Temperature records are already being broken and El Niño could push the world past a new average temperature record.
"El Niño is normally associated with record breaking temperatures at the global level. Whether this will happen in 2023 or 2024 is not yet known, but it is, I think, more likely than not," says Carlo Buontempo, director of the EU's Copernicus Climate Change Service.
The climatic event could have drastic weather effects from searing heatwaves to stronger storms.
The WMO has urged governments to take adequate precautions in order to prevent loss of life.
“The declaration by WMO is the signal to governments around the world to mobilise preparations," says Petteri Taalas, the WMO secretary-general.
"Early warnings and anticipatory action of extreme weather events associated with this major climate phenomenon are vital to save lives and livelihoods.”
Rising sea temperatures are already threatening the animal population of the Galapagos Islands.
Here’s how climate scientists predict El Niño will affect global temperatures, weather and marine life.
What is El Niño?
It is caused by ocean temperatures and winds in the Pacific that oscillate between warming El Niño and cooling La Niña.
This year is already predicted to be hotter than 2022 and the fifth or sixth hottest year on record.
The effects of El Niño take months to be felt and may mean 2024 breaks temperature records.

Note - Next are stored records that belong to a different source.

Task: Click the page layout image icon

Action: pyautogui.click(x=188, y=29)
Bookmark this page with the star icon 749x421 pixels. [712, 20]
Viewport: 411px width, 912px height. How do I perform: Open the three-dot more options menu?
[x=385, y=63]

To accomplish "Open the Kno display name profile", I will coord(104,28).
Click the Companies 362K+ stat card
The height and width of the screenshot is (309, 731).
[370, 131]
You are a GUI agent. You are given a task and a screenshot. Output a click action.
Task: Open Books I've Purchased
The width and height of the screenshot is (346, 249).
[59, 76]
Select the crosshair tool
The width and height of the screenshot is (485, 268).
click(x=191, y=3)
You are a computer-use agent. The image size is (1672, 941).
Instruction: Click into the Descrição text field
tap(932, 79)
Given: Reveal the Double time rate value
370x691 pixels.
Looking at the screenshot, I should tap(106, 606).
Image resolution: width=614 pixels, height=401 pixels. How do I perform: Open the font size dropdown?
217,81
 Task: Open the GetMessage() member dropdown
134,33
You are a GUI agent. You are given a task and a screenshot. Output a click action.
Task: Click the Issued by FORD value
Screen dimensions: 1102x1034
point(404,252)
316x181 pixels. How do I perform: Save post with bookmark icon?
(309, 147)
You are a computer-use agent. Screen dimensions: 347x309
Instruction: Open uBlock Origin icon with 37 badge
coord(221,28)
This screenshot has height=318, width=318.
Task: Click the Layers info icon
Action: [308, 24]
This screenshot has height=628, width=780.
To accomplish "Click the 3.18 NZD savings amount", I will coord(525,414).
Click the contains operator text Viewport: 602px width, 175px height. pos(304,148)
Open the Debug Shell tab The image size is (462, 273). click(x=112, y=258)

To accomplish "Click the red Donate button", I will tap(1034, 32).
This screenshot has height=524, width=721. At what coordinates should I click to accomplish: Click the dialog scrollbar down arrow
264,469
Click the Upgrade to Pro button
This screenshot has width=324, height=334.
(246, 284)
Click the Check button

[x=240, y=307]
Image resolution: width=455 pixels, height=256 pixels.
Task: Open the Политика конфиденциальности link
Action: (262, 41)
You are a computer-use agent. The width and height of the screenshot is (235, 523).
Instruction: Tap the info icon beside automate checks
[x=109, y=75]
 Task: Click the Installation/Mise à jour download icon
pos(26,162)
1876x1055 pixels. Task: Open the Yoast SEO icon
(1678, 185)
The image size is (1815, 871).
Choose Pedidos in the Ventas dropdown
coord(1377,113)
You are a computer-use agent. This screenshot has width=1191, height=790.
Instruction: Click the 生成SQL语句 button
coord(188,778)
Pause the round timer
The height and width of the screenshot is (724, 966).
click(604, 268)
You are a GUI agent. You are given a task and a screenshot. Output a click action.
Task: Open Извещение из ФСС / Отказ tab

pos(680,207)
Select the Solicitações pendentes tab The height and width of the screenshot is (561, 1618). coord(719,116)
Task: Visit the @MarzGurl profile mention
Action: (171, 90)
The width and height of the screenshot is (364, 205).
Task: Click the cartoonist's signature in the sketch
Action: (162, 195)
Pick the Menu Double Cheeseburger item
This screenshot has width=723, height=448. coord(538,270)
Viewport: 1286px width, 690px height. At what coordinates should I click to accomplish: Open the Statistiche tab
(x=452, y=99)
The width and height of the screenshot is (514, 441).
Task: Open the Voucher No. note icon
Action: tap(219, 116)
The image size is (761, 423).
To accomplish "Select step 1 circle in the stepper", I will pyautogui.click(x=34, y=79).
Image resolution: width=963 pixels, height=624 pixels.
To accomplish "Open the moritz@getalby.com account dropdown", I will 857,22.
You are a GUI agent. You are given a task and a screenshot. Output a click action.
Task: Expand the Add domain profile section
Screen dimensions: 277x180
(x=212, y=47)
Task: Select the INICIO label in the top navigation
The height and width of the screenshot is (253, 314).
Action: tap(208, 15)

The world's hottest year on record so far was 2016, coinciding with a strong El Niño - although climate change has fuelled extreme temperatures even in years without the phenomenon.
The last eight years were the world's eight hottest on record - reflecting the longer-term warming trend driven by greenhouse gas emissions.
How does El Niño affect the weather?
El Niño pushes warm water in the Pacific Ocean eastwards, causing the Pacific jet stream to move south of its neutral position.
This produces dryer and warmer weather in northern US and intense rainfall and flooding in the US Gulf Coast and Southeast.
In Europe, it can lead to colder, drier winters in the north and wetter winters in the south.
During the phenomenon, the global temperature increases by around 0.2 degrees Celsius, according to the US National Oceanic and Atmospheric Administration (NOAA).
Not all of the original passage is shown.